He had never been inclined, say, to photograph the
garbage scows burdened with malodorous refuse and squawking
seagulls lumbering in front of the Statue of Liberty, as
another Soviet scientist had when for fun she had escorted
him on the Staten Island ferry during a break in a meeting
in New York City. Nor had he, as had some of his colleagues,
ardently photographed the tumble-down shanties and
corrugated metal huts of the Puerto Rican poor during a bus
excursion from a luxurious beachfront hotel to the Arecibo
Observatory. To whom did they submit these pictures? Ellie
wondered. She conjured up some vast KGB library dedicated to
the infelicities, injustices, and contradictions of
capitalist society. Did it warm them, when disconsolate with
some of the failures of Soviet society, to browse through
the fading snapshots of their imperfect American cousins?
There were many brilliant scientists in the Soviet
Union who, for unknown offenses, had not been permitted out
of Eastern Europe in decades. Konstantinov, for example, had
never been to the West until the mid-1960s. When, at an
international meeting in Warsaw-over a table encumbered with
dozens of depleted Azerbaijani brandy snifters, their
missions completed-Konstantinov was asked why, he replied,
"Because the bastards know, they let me out, I never come
back." Nevertheless, they had let him out, sure enough,
during the thaw in scientific relations between the two
countries in the late '60s and early '70s, and he had come
back every time. But now they let him out no more, and he
was reduced to sending his Western colleagues New Year's
cards in which he portrayed himself forlornly cross-legged,
head bowed, seated on a sphere below which was the
Schwarzschild equation for the radius of a black hole. He
was in a deep potential well, he would tell visitors to
Moscow in the metaphors of physics. They would never let him
out again.
In response to questions, Vaygay would say that the
official Soviet position was that the Hungarian revolution
of 1956 had been organized by cryptofascists, and that the
Prague Spring of 1968 was brought about by an
unrepresentative anti-socialist group in the leadership.

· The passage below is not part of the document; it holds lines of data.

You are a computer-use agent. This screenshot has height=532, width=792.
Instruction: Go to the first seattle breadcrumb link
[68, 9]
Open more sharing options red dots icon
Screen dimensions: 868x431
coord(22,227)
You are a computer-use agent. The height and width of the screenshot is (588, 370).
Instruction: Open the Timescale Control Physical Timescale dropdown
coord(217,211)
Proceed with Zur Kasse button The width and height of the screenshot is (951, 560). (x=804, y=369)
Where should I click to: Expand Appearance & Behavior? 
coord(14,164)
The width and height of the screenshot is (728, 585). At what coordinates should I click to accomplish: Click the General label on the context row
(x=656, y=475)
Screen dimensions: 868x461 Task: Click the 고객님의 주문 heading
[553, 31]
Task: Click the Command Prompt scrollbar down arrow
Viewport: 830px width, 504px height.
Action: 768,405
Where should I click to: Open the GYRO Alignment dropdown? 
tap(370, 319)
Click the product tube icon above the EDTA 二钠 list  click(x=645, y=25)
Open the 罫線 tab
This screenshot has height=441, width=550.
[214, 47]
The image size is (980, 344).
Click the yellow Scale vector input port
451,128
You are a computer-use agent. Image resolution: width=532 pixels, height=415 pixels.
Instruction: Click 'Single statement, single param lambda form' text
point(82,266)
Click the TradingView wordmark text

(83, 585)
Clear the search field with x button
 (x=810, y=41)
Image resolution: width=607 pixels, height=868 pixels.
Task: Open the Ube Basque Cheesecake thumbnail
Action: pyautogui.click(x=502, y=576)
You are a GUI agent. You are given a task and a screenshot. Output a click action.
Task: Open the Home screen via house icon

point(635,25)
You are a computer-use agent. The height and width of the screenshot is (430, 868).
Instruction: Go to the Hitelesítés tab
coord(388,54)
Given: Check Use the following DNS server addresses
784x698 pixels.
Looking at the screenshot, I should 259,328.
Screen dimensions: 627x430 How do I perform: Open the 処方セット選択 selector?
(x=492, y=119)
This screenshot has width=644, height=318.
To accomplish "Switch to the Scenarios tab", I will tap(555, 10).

But, he would add, if what he had been told was mistaken, if
these were genuine popular uprisings, then his country had
been wrong in suppressing them. On Afghanistan he did not
even bother quoting the official justifications. Once in his
office at the Institute he had insisted on showing Ellie his
personal shortwave radio, on which were frequencies labeled
London and Paris and Washington, neatly spelled out in
Cyrillic letters. He was free, he told her, to listen to the
propaganda of all nations.
There had been a time when many of his fellows had
surrendered to national rhetoric about the yellow peril.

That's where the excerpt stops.